At least ten people died last week after Kenyan security forces broke up demonstrations calling for reform. The security forces also stormed All Saints' Anglican Cathedral in Nairobi and attacked pro-reform supporters sheltering inside the building.
The violent clashes between the Kenyan government and pro-democracy demonstrators forced Archbishop David Gitari of Kenya to delay his trip to the All Africa Primates Conference, the consultation was told by the Archbishop of Central Africa, Khotso Makhulu.
"At this stage when the model of one-party states is no longer acceptable, we cannot tolerate to have a situation like in Kenya, where people holding peaceful meetings are being tear gassed and beaten," Archbishop Makhulu said at the opening of the meeting on Monday (14 July).

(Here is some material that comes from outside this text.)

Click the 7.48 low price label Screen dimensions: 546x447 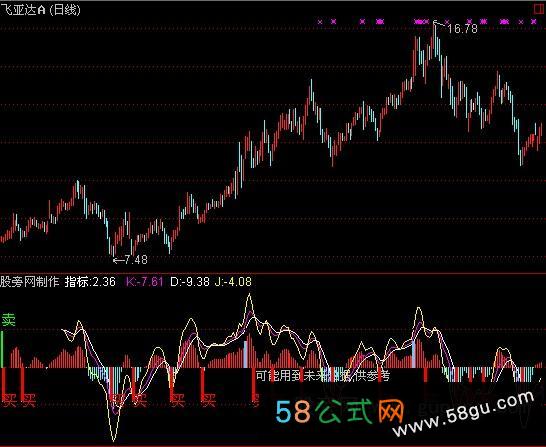point(135,260)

The Most Revd Njongonkulu Ndungane, the Anglican Archbishop of Cape Town and Primate of the Church of the Province of Southern Africa, who is hosting the conference, said that recent occurrences in Africa led him to fear that the "naked face of tyranny" was appearing in new forms on the continent". His remarks were understood as a reference to the situation in Kenya.
Meanwhile, in a ceremony held in Nairobi on Sunday (13 July) at All Saint's Cathedral to cleanse the building following the action of the security forces, Archbishop Gitari warned Kenyan president Daniel arap Moi that the days of his rule were likely to be numbered.
Thousands of people in sombre mood filled the cathedral and its precincts as Archbishop Gitari led hundreds of clergy in the cleansing ritual which was also a memorial service for those killed in the disturbances.
"To defile a holy place is sufficient reason in the eyes of God to bring those in authority tumbling down", Archbishop Gitari told the congregation.
Those in the congregation included the radical Muslim cleric, Sheikh Khalid Balala, who had returned to Kenya 18 hours earlier from forced exile. Sheikh Balala, the leader of the Islamic Party of Kenya and a prominent campaigner for reforms, was stripped of his citizenship in November 1994 while on a visit to Germany.
"We were told Sheikh Balala would never come back to Kenya and now he is here with us in the congregation," Archbishop Gitari told the worshippers, who cheered at the mention of the sheikh's name.
"Now also the clamour for reforms is unstoppable," Archbishop Gitari added.
Timothy Njoya, a prominent Presbyterian cleric who was injured by police, said that if reforms did not come as demanded, Kenyans should be asked to hold a day of prayer instead of taking part in elections, which should be held before the end of this year.